(Collected data entries)
▽
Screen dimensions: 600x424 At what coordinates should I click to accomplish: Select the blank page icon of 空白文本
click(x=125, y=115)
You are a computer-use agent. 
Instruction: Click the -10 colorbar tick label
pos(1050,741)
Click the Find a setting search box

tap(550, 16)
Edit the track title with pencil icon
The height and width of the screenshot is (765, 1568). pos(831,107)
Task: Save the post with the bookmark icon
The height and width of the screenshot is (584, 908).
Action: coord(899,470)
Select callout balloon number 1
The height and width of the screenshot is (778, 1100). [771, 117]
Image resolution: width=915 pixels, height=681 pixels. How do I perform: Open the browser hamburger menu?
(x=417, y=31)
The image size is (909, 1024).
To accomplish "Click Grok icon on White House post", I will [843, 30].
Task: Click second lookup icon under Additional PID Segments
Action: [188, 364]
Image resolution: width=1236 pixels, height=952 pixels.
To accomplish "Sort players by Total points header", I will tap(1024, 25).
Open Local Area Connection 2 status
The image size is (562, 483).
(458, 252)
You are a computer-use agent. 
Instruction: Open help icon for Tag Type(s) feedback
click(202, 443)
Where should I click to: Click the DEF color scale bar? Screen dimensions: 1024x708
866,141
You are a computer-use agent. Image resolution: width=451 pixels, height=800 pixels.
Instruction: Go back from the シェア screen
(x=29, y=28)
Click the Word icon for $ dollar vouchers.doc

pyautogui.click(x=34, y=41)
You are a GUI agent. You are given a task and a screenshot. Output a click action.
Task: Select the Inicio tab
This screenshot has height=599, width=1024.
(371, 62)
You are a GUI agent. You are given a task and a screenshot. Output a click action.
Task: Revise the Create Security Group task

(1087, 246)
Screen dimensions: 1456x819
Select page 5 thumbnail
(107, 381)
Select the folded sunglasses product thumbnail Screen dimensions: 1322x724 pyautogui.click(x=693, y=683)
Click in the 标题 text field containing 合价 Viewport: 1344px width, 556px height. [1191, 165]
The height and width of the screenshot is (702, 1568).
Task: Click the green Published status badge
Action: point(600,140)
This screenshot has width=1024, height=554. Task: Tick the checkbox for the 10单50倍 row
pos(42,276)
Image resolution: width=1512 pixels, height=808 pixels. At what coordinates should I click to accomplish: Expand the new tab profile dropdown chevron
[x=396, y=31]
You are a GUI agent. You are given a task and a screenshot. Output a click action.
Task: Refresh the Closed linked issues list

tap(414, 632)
△
**WHAT TO WORK ON:** Take the records above and write each one out again exactly.

**SOLUTION FOR THIS PROBLEM:**
Screen dimensions: 600x424 At what coordinates should I click to accomplish: Select the blank page icon of 空白文本
click(x=125, y=115)
You are a computer-use agent. 
Instruction: Click the -10 colorbar tick label
pos(1050,741)
Click the Find a setting search box

tap(550, 16)
Edit the track title with pencil icon
The height and width of the screenshot is (765, 1568). pos(831,107)
Task: Save the post with the bookmark icon
The height and width of the screenshot is (584, 908).
Action: coord(899,470)
Select callout balloon number 1
The height and width of the screenshot is (778, 1100). [771, 117]
Image resolution: width=915 pixels, height=681 pixels. How do I perform: Open the browser hamburger menu?
(x=417, y=31)
The image size is (909, 1024).
To accomplish "Click Grok icon on White House post", I will [843, 30].
Task: Click second lookup icon under Additional PID Segments
Action: [188, 364]
Image resolution: width=1236 pixels, height=952 pixels.
To accomplish "Sort players by Total points header", I will tap(1024, 25).
Open Local Area Connection 2 status
The image size is (562, 483).
(458, 252)
You are a computer-use agent. 
Instruction: Open help icon for Tag Type(s) feedback
click(202, 443)
Where should I click to: Click the DEF color scale bar? Screen dimensions: 1024x708
866,141
You are a computer-use agent. Image resolution: width=451 pixels, height=800 pixels.
Instruction: Go back from the シェア screen
(x=29, y=28)
Click the Word icon for $ dollar vouchers.doc

pyautogui.click(x=34, y=41)
You are a GUI agent. You are given a task and a screenshot. Output a click action.
Task: Select the Inicio tab
This screenshot has height=599, width=1024.
(371, 62)
You are a GUI agent. You are given a task and a screenshot. Output a click action.
Task: Revise the Create Security Group task

(1087, 246)
Screen dimensions: 1456x819
Select page 5 thumbnail
(107, 381)
Select the folded sunglasses product thumbnail Screen dimensions: 1322x724 pyautogui.click(x=693, y=683)
Click in the 标题 text field containing 合价 Viewport: 1344px width, 556px height. [1191, 165]
The height and width of the screenshot is (702, 1568).
Task: Click the green Published status badge
Action: point(600,140)
This screenshot has width=1024, height=554. Task: Tick the checkbox for the 10单50倍 row
pos(42,276)
Image resolution: width=1512 pixels, height=808 pixels. At what coordinates should I click to accomplish: Expand the new tab profile dropdown chevron
[x=396, y=31]
You are a GUI agent. You are given a task and a screenshot. Output a click action.
Task: Refresh the Closed linked issues list

tap(414, 632)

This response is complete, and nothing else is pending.